もしかしたら小松君に愛想尽かされてるかも。と、そんなネガティブな感情に支配されて、ココは勝手に項垂れる。
そんなココの姿に、小松は笑ってココの背中を叩いてやった。
「……ココさんはきっと、凄く色っぽくなってて、益々女の人が放っておかなさそうです」
「興味のない女性に好かれても、ね。君に好かれないと、僕には意味がないよ」
項垂れたココの言葉に、小松はココの体に腕を回して、そこに抱きついてみた。すぐに背中に回された大きな手に安堵して、小松はココの胸にぐりぐりと頭を押しつけながら、密かに笑う。
「十年後、二十年後、その先も、ずっとずっと、一緒にいて下さいね」
小松の言葉に、ココがふと顔をあげる。目が合うと、にこりと微笑まれた。ココも反射的に笑いながらも、小松の言葉を貰ってじわじわと喜びに染められていく胸の内に、苦笑する。

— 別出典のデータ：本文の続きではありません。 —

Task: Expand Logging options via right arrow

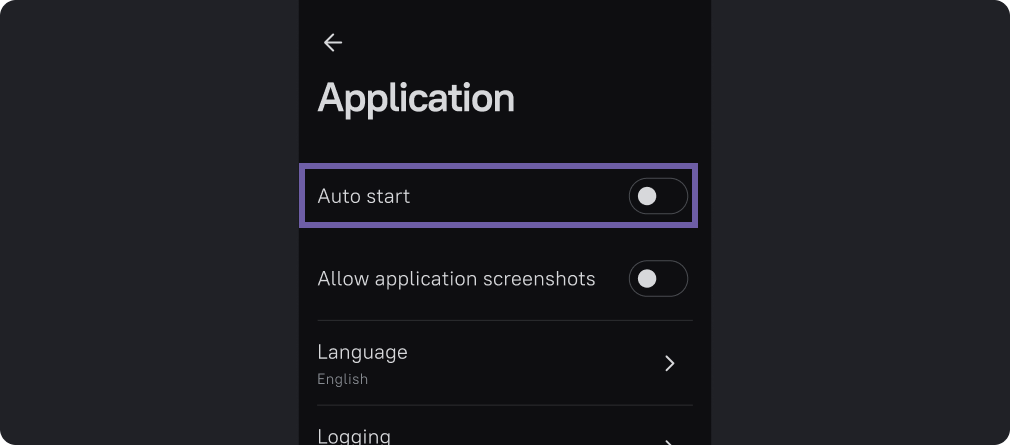Action: tap(670, 440)
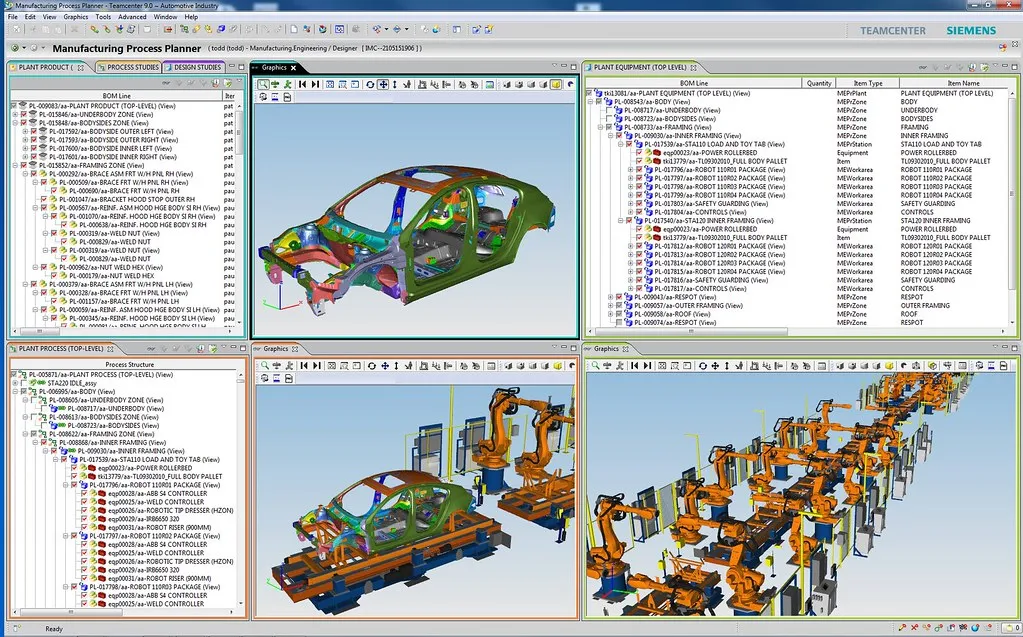The width and height of the screenshot is (1023, 637).
Task: Collapse PL-017596/aa-ROBOT 110R01 PACKAGE in Plant Process
Action: (x=65, y=485)
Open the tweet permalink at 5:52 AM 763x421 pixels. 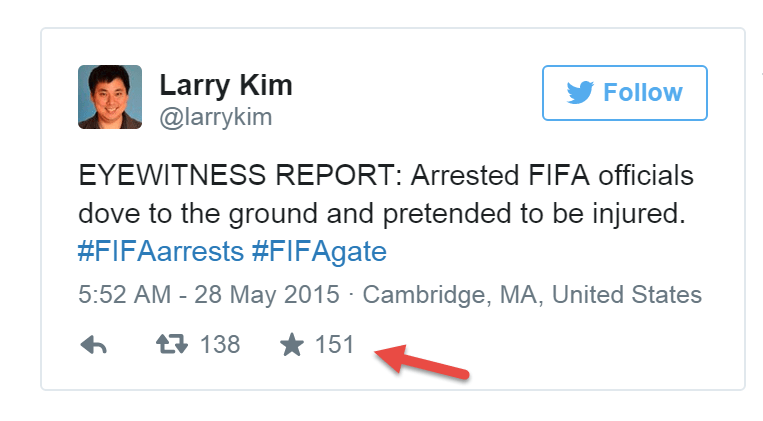pos(125,294)
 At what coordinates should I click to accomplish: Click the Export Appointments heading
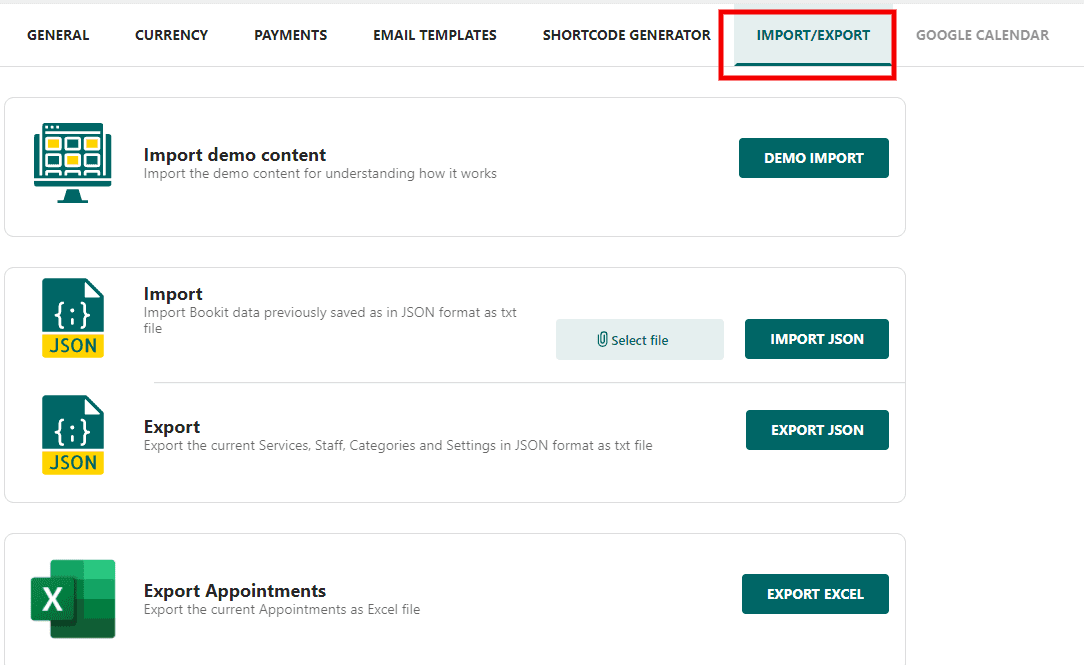[235, 591]
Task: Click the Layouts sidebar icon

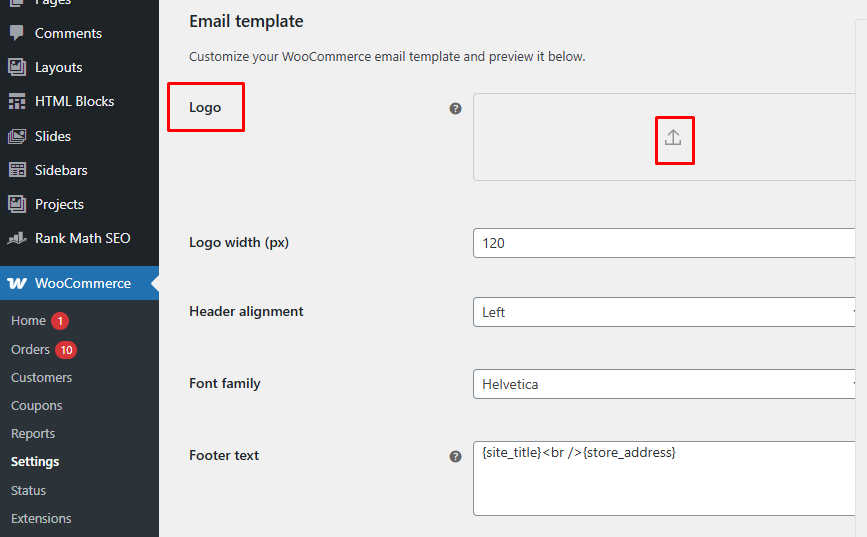Action: (x=17, y=67)
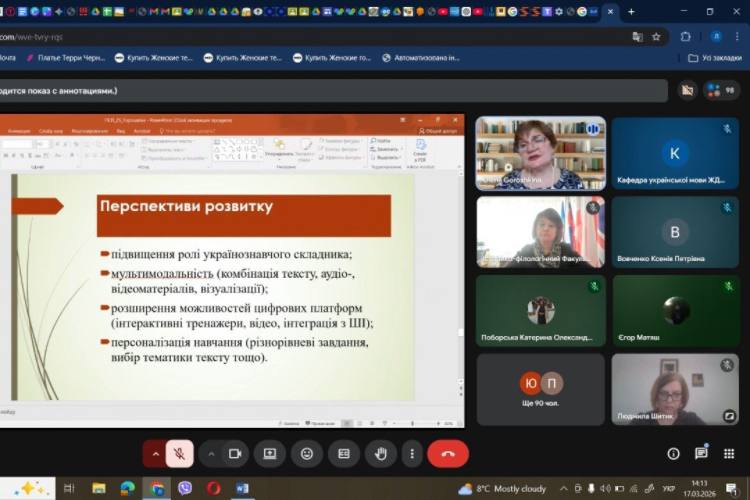Open a new browser tab

[631, 12]
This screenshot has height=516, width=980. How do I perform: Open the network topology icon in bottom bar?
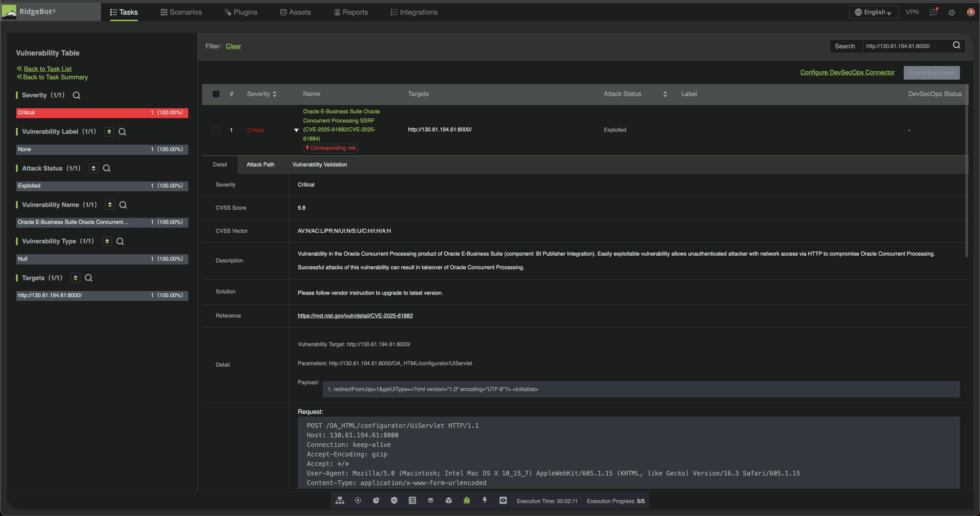coord(340,499)
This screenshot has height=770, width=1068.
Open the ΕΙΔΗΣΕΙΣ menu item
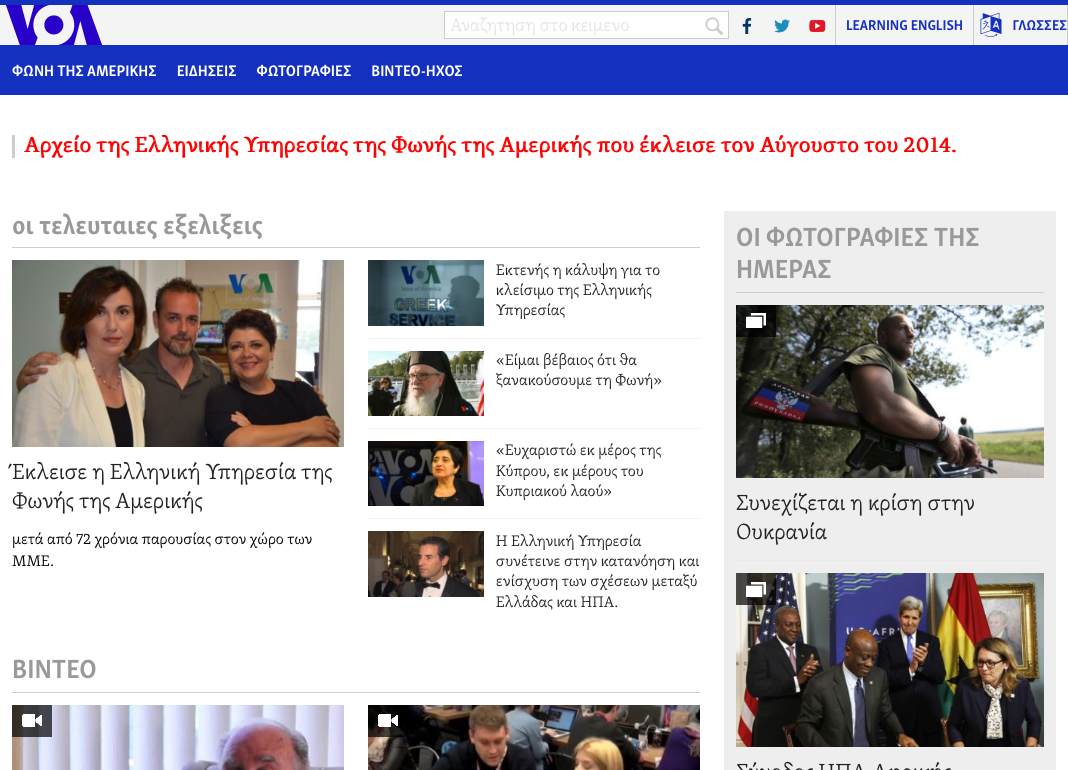click(206, 71)
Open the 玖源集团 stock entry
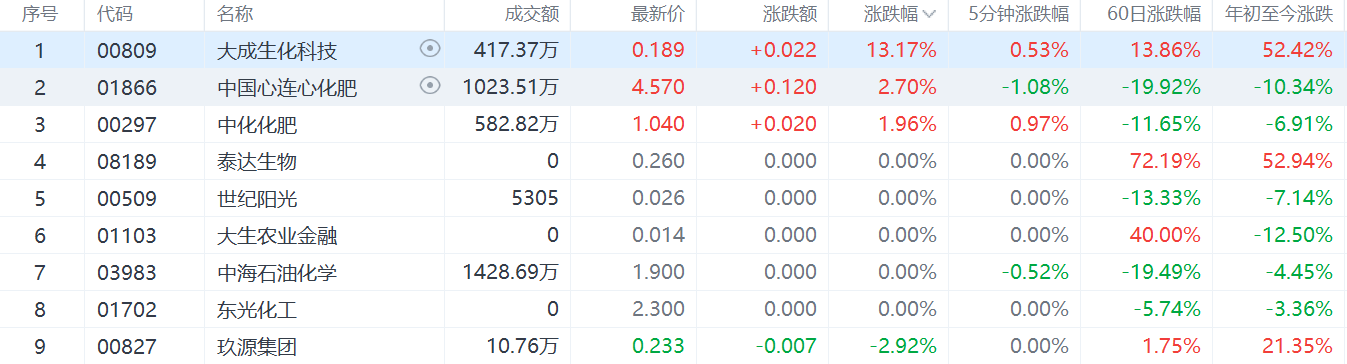The height and width of the screenshot is (364, 1347). tap(257, 347)
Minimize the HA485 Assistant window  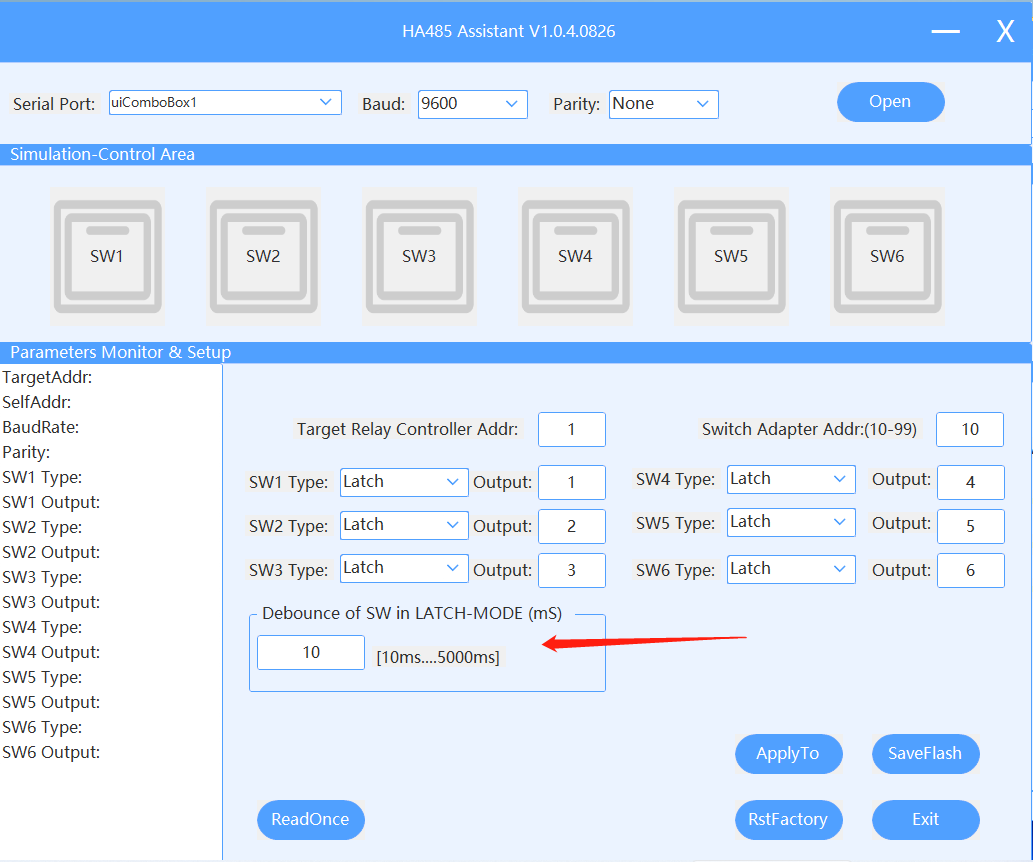pos(945,32)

小松の言葉でここまで左右されるそんな単純な自分を知ったのも、小松と結婚してからだった。
「生涯、愛し続けると、誓います」
まるで結婚した時の誓いのように、ココは小松の手の甲に口付けて応えた。
小松の手が、ココの手に触れる。同じようにそこに口付けた小松は、ココと目を合わせると柔らかく、嬉しそうに笑った。
「僕も、ココさんだけを生涯、愛し続けます」
そんな甘い言葉が可愛らしい唇から吐き出される。
ココは笑って、今度は誓いの口付けを交わすために、そっと小松の顎を持ち上げるのだった。